### [About this task]
Set down word for word the lines that begin the entries and run through the line containing "Click the Spannung". Give nothing further.

[Start of section]

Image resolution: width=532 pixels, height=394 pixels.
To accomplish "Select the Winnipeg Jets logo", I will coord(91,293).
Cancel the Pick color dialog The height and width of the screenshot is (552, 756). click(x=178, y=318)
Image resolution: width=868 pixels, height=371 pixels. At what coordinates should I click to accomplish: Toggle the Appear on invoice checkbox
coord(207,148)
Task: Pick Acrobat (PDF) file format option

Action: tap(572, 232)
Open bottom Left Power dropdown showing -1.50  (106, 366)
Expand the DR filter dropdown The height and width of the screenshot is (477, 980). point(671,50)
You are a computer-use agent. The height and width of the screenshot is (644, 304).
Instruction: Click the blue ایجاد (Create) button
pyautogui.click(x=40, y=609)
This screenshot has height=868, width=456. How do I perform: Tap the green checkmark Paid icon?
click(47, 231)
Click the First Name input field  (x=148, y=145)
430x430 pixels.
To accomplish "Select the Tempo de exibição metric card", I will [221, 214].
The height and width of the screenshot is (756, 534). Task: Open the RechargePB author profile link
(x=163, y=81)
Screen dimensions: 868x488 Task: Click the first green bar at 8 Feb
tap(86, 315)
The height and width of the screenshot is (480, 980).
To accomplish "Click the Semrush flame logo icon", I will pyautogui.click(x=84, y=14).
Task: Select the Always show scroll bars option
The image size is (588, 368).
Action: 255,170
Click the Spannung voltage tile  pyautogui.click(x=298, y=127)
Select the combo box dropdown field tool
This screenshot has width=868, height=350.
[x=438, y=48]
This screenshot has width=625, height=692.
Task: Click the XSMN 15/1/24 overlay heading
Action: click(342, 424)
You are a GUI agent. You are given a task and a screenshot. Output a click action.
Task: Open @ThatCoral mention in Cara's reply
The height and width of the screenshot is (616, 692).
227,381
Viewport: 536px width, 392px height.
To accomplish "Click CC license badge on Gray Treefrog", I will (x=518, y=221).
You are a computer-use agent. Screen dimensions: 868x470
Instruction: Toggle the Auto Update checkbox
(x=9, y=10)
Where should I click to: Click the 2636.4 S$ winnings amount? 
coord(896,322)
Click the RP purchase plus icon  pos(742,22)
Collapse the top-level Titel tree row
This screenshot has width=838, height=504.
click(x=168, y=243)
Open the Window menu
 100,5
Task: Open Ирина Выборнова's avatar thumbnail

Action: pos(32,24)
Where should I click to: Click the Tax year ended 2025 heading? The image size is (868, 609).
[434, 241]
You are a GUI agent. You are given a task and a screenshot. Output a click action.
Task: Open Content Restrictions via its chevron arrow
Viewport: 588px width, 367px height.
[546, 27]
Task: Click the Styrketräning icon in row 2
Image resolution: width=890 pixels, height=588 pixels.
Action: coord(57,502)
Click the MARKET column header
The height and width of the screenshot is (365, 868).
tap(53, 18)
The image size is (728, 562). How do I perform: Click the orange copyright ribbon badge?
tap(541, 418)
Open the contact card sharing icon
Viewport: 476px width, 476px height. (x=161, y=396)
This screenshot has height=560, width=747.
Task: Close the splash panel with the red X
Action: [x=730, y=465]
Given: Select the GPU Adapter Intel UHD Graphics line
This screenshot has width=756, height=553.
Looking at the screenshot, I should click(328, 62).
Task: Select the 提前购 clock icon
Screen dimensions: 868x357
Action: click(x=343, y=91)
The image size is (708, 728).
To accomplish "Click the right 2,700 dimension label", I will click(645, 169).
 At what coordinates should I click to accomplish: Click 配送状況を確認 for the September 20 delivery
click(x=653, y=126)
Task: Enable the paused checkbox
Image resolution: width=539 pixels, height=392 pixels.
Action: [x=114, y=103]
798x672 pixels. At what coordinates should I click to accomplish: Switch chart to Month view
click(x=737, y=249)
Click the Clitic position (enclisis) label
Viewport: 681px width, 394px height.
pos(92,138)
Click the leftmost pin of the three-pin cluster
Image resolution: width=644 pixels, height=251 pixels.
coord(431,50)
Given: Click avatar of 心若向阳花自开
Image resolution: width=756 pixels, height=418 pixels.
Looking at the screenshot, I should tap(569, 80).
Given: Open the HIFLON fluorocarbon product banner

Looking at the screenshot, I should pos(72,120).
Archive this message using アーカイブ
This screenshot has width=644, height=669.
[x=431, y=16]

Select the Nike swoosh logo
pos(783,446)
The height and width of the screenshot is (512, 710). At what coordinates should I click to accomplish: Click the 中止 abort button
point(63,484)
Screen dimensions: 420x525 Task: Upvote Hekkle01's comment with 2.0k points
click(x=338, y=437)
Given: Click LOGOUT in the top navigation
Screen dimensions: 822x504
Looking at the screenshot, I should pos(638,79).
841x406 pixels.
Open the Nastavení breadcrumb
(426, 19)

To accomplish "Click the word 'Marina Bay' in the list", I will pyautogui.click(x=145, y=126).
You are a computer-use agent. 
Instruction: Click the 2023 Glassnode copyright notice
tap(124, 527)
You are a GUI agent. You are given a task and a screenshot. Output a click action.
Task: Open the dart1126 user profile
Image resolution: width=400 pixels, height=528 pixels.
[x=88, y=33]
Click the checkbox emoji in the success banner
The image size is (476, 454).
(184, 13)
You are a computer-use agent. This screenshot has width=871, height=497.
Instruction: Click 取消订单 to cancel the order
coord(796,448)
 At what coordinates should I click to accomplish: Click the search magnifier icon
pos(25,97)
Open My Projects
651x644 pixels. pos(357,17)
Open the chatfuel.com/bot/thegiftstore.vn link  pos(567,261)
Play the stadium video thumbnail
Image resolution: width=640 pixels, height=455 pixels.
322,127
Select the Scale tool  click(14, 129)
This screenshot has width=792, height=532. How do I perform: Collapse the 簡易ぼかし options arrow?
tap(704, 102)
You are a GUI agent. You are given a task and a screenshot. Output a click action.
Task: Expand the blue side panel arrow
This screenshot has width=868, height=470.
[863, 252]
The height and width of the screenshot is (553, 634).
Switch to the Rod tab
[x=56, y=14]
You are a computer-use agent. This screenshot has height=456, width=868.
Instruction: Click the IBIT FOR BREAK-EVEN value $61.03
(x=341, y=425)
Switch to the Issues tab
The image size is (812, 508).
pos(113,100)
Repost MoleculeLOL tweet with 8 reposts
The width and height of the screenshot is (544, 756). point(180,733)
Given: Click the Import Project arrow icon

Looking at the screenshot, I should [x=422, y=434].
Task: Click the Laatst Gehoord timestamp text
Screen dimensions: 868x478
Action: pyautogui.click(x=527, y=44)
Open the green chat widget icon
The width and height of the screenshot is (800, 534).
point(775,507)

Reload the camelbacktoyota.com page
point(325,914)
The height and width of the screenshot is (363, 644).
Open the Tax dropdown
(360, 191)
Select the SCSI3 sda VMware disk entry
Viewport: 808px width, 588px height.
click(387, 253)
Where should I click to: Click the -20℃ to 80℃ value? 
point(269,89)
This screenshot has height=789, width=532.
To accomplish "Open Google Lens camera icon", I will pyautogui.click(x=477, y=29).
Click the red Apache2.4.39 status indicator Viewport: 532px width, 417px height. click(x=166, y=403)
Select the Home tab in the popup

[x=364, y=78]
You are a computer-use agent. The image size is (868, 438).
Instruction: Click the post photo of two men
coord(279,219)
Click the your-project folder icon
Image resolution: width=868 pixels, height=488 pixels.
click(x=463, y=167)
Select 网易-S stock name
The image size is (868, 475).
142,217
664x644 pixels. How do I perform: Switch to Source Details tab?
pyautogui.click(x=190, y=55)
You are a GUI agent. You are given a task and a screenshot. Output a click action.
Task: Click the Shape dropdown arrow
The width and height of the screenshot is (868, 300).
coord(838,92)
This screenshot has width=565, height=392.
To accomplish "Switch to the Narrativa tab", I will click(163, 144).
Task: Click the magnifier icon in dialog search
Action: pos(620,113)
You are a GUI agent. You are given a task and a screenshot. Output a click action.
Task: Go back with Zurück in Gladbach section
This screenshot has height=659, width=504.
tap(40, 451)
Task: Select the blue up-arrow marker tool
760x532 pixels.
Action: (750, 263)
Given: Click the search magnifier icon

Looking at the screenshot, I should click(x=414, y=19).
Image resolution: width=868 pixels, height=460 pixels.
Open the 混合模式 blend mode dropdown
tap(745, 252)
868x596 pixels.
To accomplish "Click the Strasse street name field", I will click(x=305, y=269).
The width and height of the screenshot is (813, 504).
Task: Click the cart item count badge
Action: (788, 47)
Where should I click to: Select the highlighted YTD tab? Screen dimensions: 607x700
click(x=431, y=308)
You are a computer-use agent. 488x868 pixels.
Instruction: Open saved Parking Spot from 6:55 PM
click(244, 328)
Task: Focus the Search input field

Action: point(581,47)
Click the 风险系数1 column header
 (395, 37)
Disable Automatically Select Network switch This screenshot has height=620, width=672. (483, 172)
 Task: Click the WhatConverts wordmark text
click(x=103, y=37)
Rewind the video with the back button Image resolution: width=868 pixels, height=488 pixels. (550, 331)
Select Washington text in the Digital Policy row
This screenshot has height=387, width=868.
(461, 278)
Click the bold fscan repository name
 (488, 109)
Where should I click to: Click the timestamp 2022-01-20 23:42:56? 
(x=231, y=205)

[End of section]

### [Solution for this exercise]
Image resolution: width=532 pixels, height=394 pixels.
To accomplish "Select the Winnipeg Jets logo", I will coord(91,293).
Cancel the Pick color dialog The height and width of the screenshot is (552, 756). click(x=178, y=318)
Image resolution: width=868 pixels, height=371 pixels. At what coordinates should I click to accomplish: Toggle the Appear on invoice checkbox
coord(207,148)
Task: Pick Acrobat (PDF) file format option

Action: tap(572, 232)
Open bottom Left Power dropdown showing -1.50  (106, 366)
Expand the DR filter dropdown The height and width of the screenshot is (477, 980). point(671,50)
You are a computer-use agent. The height and width of the screenshot is (644, 304).
Instruction: Click the blue ایجاد (Create) button
pyautogui.click(x=40, y=609)
This screenshot has height=868, width=456. How do I perform: Tap the green checkmark Paid icon?
click(47, 231)
Click the First Name input field  (x=148, y=145)
430x430 pixels.
To accomplish "Select the Tempo de exibição metric card", I will [221, 214].
The height and width of the screenshot is (756, 534). Task: Open the RechargePB author profile link
(x=163, y=81)
Screen dimensions: 868x488 Task: Click the first green bar at 8 Feb
tap(86, 315)
The height and width of the screenshot is (480, 980).
To accomplish "Click the Semrush flame logo icon", I will pyautogui.click(x=84, y=14).
Task: Select the Always show scroll bars option
The image size is (588, 368).
Action: 255,170
Click the Spannung voltage tile  pyautogui.click(x=298, y=127)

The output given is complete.